ANNAPOLIS — Maryland Delegate Kathleen Dumais, D-Montgomery, said she plans to introduce a bill about child custody decisions that would require judges to explain their decisions, expedite the process for emergency hearings, and change the rhetoric to gender-neutral, non-discriminatory language.
Dumais, who is also a family lawyer, said Thursday morning during the Commission on Child Custody Decision-Making briefing to the Senate Judicial Proceedings Committee, she is using almost the entirety of the recommendations from the panel for her bill, which she said she hopes to introduce by the end of the week.
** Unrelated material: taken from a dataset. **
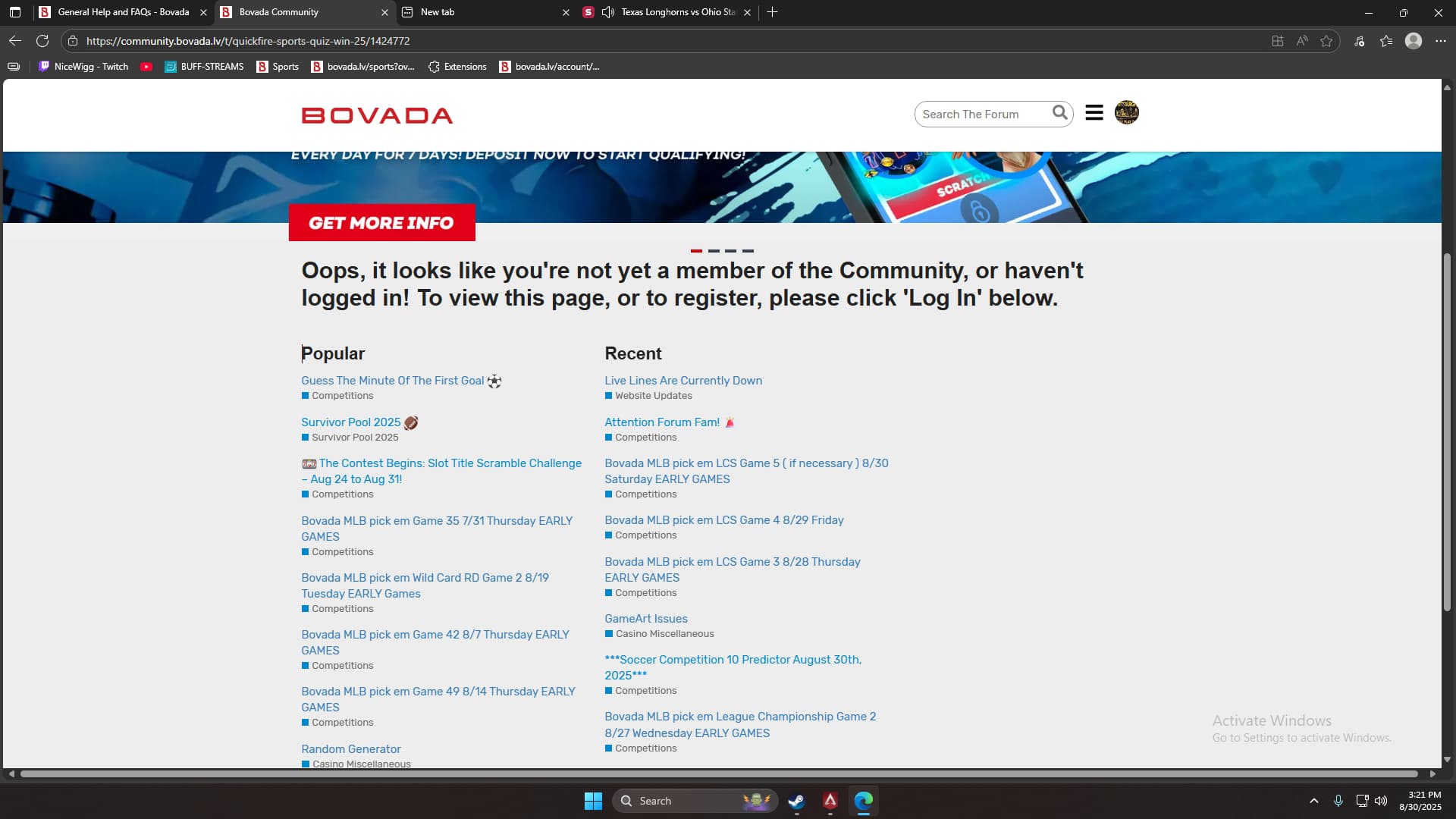Click the horizontal scrollbar at page bottom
The 22-person Commission on Child Custody Decision-Making, which included a state senator, judges, lawyers, educators, a psychologist and advocates from the Maryland Disability Law Center, domestic violence groups and fathers’ rights groups, first met in September of 2013 and then met a total of 90 times — including the six subcommittee meetings — to determine their recommendations for the General Assembly.
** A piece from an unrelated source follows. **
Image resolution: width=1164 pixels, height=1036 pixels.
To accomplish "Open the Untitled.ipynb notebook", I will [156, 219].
Dumais’ bill would give judges mandatory factors to consider in a custody case, as well as other possible factors, all of which would then be used in a judge’s explanation of their decision, said Keith Schiszik, chair of the commission’s statutory considerations subcommittee.
“In some cases the judges didn’t even tell them why they ruled how they ruled,” said Schiszik, who is an attorney specializing in child custody cases in Frederick.
The bill also calls for better training and education for judges who preside over such cases, because often they have no foundation in family law or children’s needs, Commission Chair Cynthia Callahan said. She volunteers her knowledge in the area to her colleagues, but lack of interest and background can create a problematic situation, explained Callahan, who is a judge for the Montgomery County circuit court.
Dumais said the bill calls for a quicker time period for emergency custody cases to be heard, requires each parent to submit a parenting plan, gives the right to counsel to both parents and states that there is no presumed schedule of parenting time, leaving discretion to the judges completely.
“We cannot make general assumptions,” Dumais said. “As we all know the composition of a family has changed dramatically over the last 50 years. … Each case is, in fact, different.”
The commission was met with many questions and some disagreement from the Senate Judicial Proceedings committee, mostly because this is an important and difficult issue, said Senator Robert Zirkin, D-Baltimore County, chair of the committee.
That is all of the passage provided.